I haven't really been interested in my project the last few days. It isn't like I wouldn't love to slip into someone else's mind right now. I'd love to find a lyric that could validate the inner workings of my own mind. It's entirely possible that I will, by the end of tonight, find some album that I want to review and share.


However, predominantly I just want to share some songs. Sometimes enjoying music for the sake of music is just as rewarding as whatever it is that happens when I review an album.


If I had to be honest, which I do because I want to be a good person again, I simply haven't been in a place where it feels right to talk. Things aren't always as they should be. Whether I want to admit it or not, I am in the midst of a musical dry spell.

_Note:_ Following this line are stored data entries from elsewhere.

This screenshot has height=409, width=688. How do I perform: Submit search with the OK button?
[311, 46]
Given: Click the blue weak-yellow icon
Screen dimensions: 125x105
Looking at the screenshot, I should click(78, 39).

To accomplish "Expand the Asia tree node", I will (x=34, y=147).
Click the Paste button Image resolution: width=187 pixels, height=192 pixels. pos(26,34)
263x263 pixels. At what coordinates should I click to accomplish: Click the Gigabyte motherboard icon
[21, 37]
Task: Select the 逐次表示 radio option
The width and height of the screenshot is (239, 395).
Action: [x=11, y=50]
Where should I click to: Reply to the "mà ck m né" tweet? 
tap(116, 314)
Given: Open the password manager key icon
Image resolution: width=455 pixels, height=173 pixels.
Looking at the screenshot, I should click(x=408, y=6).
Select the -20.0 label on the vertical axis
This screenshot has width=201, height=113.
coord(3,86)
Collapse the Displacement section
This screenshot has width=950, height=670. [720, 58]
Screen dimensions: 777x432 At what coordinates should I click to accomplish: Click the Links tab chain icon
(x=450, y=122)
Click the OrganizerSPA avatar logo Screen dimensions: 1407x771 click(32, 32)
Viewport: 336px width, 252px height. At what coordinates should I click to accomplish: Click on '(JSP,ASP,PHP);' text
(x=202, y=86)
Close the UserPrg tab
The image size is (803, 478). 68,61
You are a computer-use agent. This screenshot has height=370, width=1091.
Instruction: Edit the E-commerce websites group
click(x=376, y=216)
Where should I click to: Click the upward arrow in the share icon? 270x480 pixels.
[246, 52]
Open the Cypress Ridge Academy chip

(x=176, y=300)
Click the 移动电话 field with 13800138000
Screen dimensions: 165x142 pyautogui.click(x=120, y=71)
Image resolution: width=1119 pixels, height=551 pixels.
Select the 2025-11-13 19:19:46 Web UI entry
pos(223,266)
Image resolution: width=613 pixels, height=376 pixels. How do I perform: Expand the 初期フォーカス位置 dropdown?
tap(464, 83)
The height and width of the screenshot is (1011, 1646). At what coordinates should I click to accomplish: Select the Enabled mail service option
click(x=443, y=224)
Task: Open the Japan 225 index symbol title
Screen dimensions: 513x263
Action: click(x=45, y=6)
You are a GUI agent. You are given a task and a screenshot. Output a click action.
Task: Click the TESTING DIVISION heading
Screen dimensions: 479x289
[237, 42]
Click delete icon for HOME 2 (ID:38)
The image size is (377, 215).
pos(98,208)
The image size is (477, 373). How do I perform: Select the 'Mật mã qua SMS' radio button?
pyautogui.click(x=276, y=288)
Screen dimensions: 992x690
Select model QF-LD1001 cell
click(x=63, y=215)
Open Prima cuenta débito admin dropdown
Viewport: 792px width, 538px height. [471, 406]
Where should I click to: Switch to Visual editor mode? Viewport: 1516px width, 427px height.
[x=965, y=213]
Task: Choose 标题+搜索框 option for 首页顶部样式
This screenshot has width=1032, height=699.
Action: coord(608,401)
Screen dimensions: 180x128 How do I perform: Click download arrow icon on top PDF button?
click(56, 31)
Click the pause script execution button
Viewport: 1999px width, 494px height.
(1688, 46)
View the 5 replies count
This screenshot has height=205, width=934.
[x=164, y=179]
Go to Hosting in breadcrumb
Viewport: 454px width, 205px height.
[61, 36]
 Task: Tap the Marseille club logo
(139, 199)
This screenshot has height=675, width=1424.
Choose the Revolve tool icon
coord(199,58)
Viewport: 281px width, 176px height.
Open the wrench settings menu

Though I am pretty much up to my neck in good music, my mind is completely closed off to it. I don't really hear anything, I don't really register any meaning at all. I am enjoying music for the sound that it makes, and left feeling cold.


So this is why I haven't really been able to post anything since last Sunday, when I reviewed three albums at once. After being told "I'm sick of you", I just couldn't feel music anymore. I don't know when that will change, but until then, here are some sounds that I like.


Oxford Icebergs - "Before The Devil Knows You're Dead"
Forest Fire - "Fortune Teller" (thanks Angela for sharing this song with me)
Ganglians - "Voodoo"
Röyksopp - "Poor Leno [Silikon Soul Remix]; There Is A Light That Never Goes Out"
Ada - "Luckycharm; Intuition"

4.16.2010

When the Cactus Are In Full Bloom

Franz Ferdinand by Franz Ferdinand

I only remember Franz Ferdinand being played on the radio. Coming out in 2004, I was in the middle of catching up with the entire decade of 90s music. Because of this, Franz Ferdinand always seems much older than they really are in my mind.

Listening to the album now, it's hard to remember that this probably came out when I was in high school. I can't help but think "This sounds like it was released alongside Oasis and Blur". In the haze of my memory, Franz Ferdinand blends with Interpol and Arctic Monkeys, dance-able rock musicians that I only ever heard on the radio. They all just feel old.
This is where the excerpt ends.